___ MATERIAL PROVIDED

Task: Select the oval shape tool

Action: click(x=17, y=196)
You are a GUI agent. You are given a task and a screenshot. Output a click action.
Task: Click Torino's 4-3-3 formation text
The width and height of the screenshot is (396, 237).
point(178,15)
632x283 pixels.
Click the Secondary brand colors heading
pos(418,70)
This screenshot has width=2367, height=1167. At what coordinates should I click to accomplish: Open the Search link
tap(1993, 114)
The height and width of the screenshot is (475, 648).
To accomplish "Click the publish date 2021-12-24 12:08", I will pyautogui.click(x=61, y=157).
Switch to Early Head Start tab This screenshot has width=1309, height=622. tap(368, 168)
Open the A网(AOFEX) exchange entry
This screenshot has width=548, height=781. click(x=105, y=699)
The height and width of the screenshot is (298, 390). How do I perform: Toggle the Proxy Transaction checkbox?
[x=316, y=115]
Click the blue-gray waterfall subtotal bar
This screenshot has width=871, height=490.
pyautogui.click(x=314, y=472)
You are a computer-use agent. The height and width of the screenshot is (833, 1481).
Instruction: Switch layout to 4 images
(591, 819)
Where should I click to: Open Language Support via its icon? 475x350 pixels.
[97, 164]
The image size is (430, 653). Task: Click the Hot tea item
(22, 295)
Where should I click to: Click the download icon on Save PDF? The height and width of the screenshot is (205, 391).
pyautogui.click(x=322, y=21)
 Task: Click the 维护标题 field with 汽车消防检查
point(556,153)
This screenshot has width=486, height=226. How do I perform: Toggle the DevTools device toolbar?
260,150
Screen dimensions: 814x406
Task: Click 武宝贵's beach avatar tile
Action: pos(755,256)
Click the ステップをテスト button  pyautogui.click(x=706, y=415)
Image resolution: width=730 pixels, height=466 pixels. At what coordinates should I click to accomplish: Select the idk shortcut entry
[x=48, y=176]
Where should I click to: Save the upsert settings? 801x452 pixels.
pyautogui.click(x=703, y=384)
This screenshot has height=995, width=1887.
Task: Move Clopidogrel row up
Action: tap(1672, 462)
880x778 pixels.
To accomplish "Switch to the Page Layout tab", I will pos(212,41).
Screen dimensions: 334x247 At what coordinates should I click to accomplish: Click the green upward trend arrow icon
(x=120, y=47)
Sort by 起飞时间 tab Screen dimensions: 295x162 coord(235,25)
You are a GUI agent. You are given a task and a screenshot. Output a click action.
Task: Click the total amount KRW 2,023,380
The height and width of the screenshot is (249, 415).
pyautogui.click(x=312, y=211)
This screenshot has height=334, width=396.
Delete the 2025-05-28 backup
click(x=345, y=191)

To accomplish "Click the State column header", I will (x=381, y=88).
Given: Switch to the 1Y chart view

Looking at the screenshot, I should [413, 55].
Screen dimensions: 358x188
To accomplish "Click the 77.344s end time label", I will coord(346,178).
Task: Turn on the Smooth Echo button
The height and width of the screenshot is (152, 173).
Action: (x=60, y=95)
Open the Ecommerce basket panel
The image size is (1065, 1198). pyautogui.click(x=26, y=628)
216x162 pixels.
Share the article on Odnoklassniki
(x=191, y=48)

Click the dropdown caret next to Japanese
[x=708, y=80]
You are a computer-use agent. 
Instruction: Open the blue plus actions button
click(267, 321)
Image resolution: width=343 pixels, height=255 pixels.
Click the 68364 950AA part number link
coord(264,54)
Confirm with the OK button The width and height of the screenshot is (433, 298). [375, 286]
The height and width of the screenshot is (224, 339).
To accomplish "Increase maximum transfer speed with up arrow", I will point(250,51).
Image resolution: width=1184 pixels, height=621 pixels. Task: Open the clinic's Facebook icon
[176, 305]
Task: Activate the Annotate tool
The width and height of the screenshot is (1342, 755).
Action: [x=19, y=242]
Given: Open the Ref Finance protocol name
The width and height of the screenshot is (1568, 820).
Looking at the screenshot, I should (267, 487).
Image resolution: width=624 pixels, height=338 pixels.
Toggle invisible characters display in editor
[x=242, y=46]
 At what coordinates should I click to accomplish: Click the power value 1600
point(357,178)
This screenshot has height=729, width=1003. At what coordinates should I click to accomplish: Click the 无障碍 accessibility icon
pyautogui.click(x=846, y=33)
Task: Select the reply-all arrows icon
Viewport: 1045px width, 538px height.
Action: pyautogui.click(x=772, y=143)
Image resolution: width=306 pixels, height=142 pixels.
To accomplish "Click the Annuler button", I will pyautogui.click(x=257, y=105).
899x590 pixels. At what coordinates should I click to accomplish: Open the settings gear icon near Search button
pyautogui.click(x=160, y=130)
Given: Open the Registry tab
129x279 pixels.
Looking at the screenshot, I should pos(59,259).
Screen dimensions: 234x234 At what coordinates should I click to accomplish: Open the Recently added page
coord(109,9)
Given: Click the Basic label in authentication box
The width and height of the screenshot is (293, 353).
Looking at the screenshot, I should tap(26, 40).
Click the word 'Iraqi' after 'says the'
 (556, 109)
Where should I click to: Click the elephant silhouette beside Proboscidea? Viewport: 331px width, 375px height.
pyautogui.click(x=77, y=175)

______

» **REQUIRED ACTION**:
Set down, exactly as they appear above, all lines from the one that has "Share the article on Odnoklassniki" down to the one that has "Image resolution: width=624", including those two and no others.

» **EXERCISE RESPONSE**:
Share the article on Odnoklassniki
(x=191, y=48)

Click the dropdown caret next to Japanese
[x=708, y=80]
You are a computer-use agent. 
Instruction: Open the blue plus actions button
click(267, 321)
Image resolution: width=343 pixels, height=255 pixels.
Click the 68364 950AA part number link
coord(264,54)
Confirm with the OK button The width and height of the screenshot is (433, 298). [375, 286]
The height and width of the screenshot is (224, 339).
To accomplish "Increase maximum transfer speed with up arrow", I will point(250,51).
Image resolution: width=1184 pixels, height=621 pixels. Task: Open the clinic's Facebook icon
[176, 305]
Task: Activate the Annotate tool
The width and height of the screenshot is (1342, 755).
Action: [x=19, y=242]
Given: Open the Ref Finance protocol name
The width and height of the screenshot is (1568, 820).
Looking at the screenshot, I should (267, 487).
Image resolution: width=624 pixels, height=338 pixels.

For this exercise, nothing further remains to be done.